Our hotel was in a piazza, surrounded by ancient buildings, and that night there was a band playing, consisting of a guitarist, a double bassist and a man who played the accordion. Me, Mum and Dad sat in a café in the piazza listening to the band after the award ceremony. We drank Prosecco and danced in our chairs. Suddenly Dad ran up to the band and told them I was a singer and they invited me to join them. I sang with them for hours and they made lots of money that night and wanted to share it with me. I didn’t want the money, though, I just felt so happy to be doing something I loved and that other people enjoyed too. Everyone was smiling. When I remember that day, that’s what I see: smiling faces. I was so excited about becoming a singer. When I went to bed that night I daydreamed that if I didn’t win the Sony contract singing competition I’d come back to
Rome and sing with this band in this square for the rest of my life.

Ricardo is smiling at me. He’s been smiling at me all night. The memory of Rome is so lovely that I’ve been managing to smile back, even though we’re sitting at the table Danny and I used to call ‘our table’. Danny and I used to come to The Paradise a lot when I still lived at home with Mum. Pretty much once a week he’d treat me to dinner here and we liked this table. Me, because it was near the fairy lights; him, because he said it was easy to get the bar guy’s attention when he wanted another pint; both of us, because it was away from the crowds and suitable for snogging.

‘We ’av a saying in Etaly. You no do two theengs at the same time, or you get sheet on your shoes,’ Ricardo said when I sat down. Whatever it means made absolutely no sense to me, but it’s his reason for refusing to talk business until we’ve finished eating.

As a result, he knows far more about me than any other client I’ve ever had. I even told him about the brutal Danny dumping.
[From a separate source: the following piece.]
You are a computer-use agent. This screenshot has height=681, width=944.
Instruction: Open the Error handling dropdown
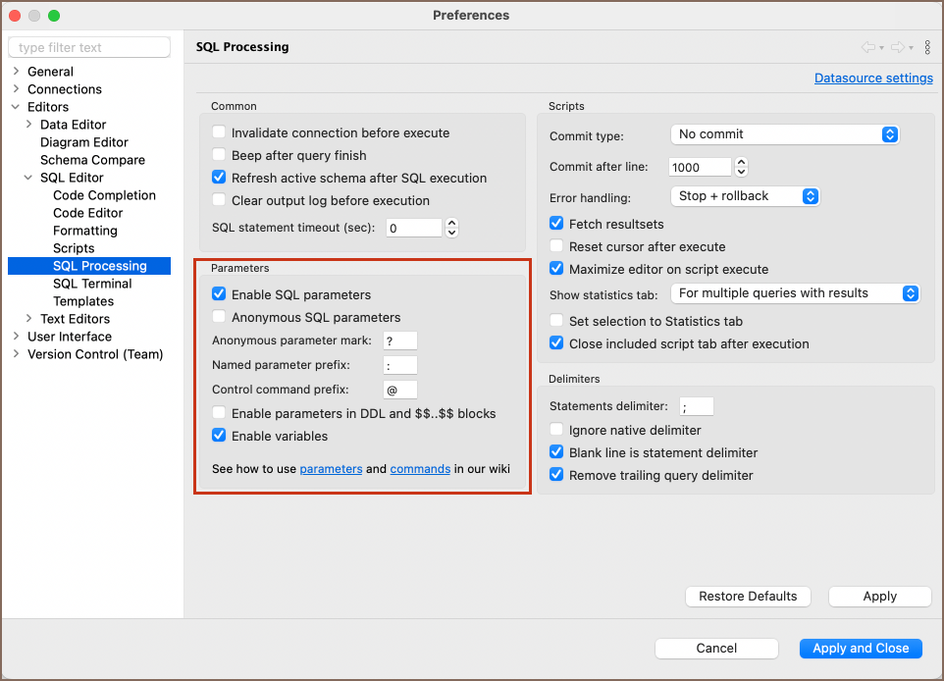pyautogui.click(x=746, y=196)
An elementary error, as since he’s learned that piece of information he keeps touching my leg or arm every time he speaks to me.

‘So, are you from London?’ he says, stroking my shoulder.

‘Yes, I grew up round here actually.’

‘And your family. They live here steel.’

‘Er, well, yes. But it’s only my mum.’

‘Ah, ees she beautiful, like you?’

Perv. But he’s put his knife and fork together, so at last I can be an estate agent again.

‘She’s far more beautiful than me,’ I say quickly, and I
wriggle free from his embrace to get out my A4 notebook and start getting down to business. ‘Now, let me ask you a few questions about what you’re looking for?’

‘Grace, I need a house and an apartment. I want them to be beautiful. I have no budget. That ees all you need to know.’